For FHA-insured Home Equity Conversion Mortgage (HECM) loans, the following fees may be charged to borrower’s unpaid principal balance during loan servicing:

  •  Servicing Fee: A monthly servicing fee of no more than $30.00 may be charged if the HECM loan has an annually adjusting interest rate and $35.00 if the interest rate adjusts monthly. A monthly servicing fee of no more than $30.00 may be charged in connection with fixed rate HECM loans.


  •  Repair Administration Fee: A Repair Administration Fee not exceeding the greater of one and one-half percent (1 1/5%) of the amount advanced for the repairs or $50.00 may be charged if repairs to the property are required after loan closing in order to meet HUD requirements, in accordance with the Repair Rider.


  •  Payment Plan Change: A fee of up to $20.00 may be charged if the borrower switches from one HECM payment plan to another (the borrower’s Principal Balance must be less than the Principal Limit).


  • On-Going Mortgage Insurance Premiums (MIP): The borrower will be charged a monthly MIP that equals 1.25% of the loan balance (for loans with case numbers assigned on or after October 4, 2010 and loans with case numbers assigned on or before October 3, 2010 if the borrower has converted to HECM Saver or HECM Standard). The borrower will be charged a monthly MIP equal to 0.5% of the loan balance if the case number was assigned on or before October 3, 2010 and the borrower did not convert to HECM Saver or HECM Standard.


  • Property Charges: Under the terms of the loan documents, HECM borrowers are required to pay charges for real estate taxes, ground rents, flood and hazard insurance premiums, and special assessments in a timely manner. Under certain circumstances, if the borrower fails to pay the property charges in a timely manner and has not elected to have the lender make these payments, Celink may make payments for such property charges and add them to the unpaid principal balance.

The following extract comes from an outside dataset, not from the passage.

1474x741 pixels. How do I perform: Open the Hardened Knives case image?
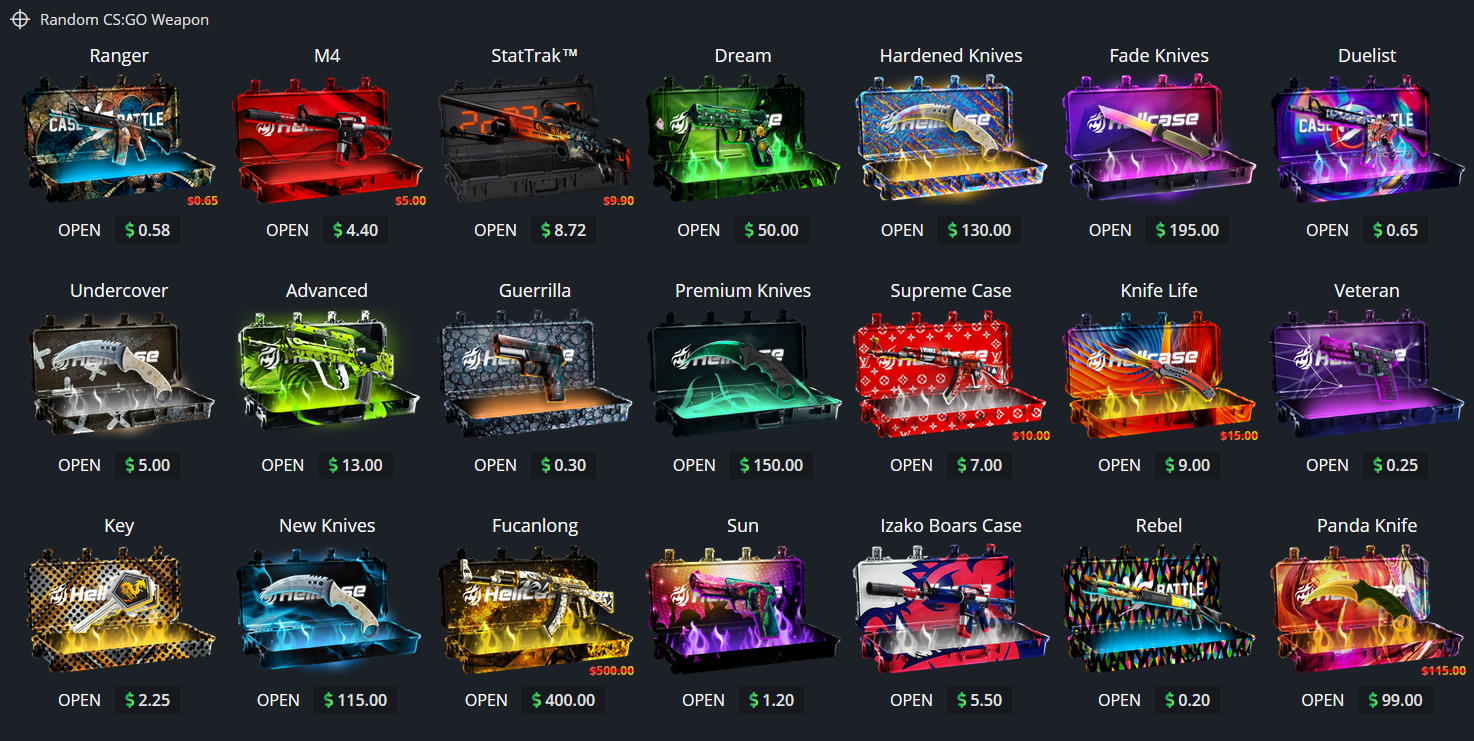tap(951, 139)
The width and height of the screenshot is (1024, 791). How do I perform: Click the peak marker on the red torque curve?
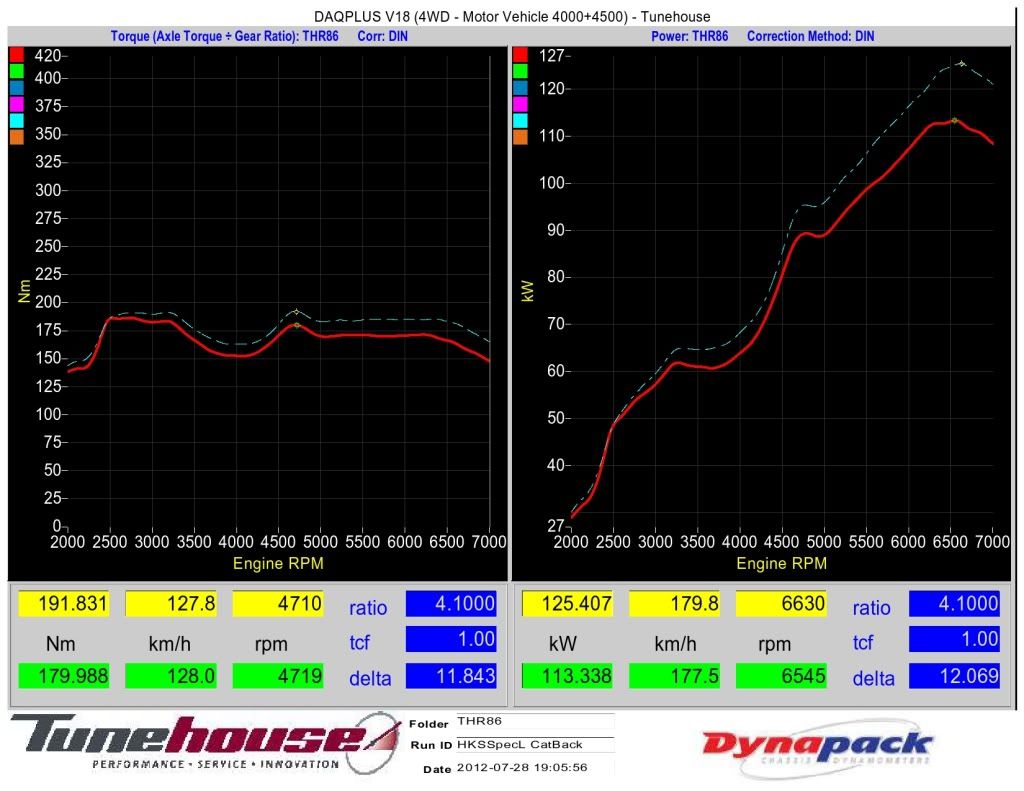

 Other Fees and Charges. Under certain circumstances, Celink may collect certain reasonable and customary fees and charges for services rendered after endorsement by adding them to the loan balance, including the following:

  • Charges for substitution of a hazard or flood insurance policy (at a time other than the normal time for renewing the hazard insurance policy).
  •  Attorney and trustee fees and expenses actually incurred when a case has been referred for foreclosure or deed-in-lieu of foreclosure (including the cost of appraisals and cost of advertising).
  •  A trustee’s fee in deed-of-trust states for execution of a satisfaction, release, or trustee’s deed when the deed of trust is paid-in-full, if the security instrument provides for such fee.
  •  Attorney’s fees and expenses actually incurred in the defense of any suit or legal proceeding when the mortgagee is made a party by reason of the mortgage, if the security instrument permits such fee.
  • Certain property inspection and preservation expenses.
  • Required property appraisals at the time that a loan is called due and payable, or in preparation of a foreclosure sale.
  •  A fee for recordation of a satisfaction of mortgage, unless recordation is the responsibility of the mortgagee.
  • Certain fees and charges related to the execution of additional documents to extend the first lien status and related title search costs.

Proprietary Reverse Mortgages

The fees that Celink may collect from borrowers during the servicing of proprietary reverse mortgage loans are based on the loan program and the lender’s specifications, and may include, without limitation: monthly servicing fees, repair administration charges, property inspection and preservation charges, and costs and expenses incurred in pursuing foreclosure (including attorney’s and trustee’s fees and expenses).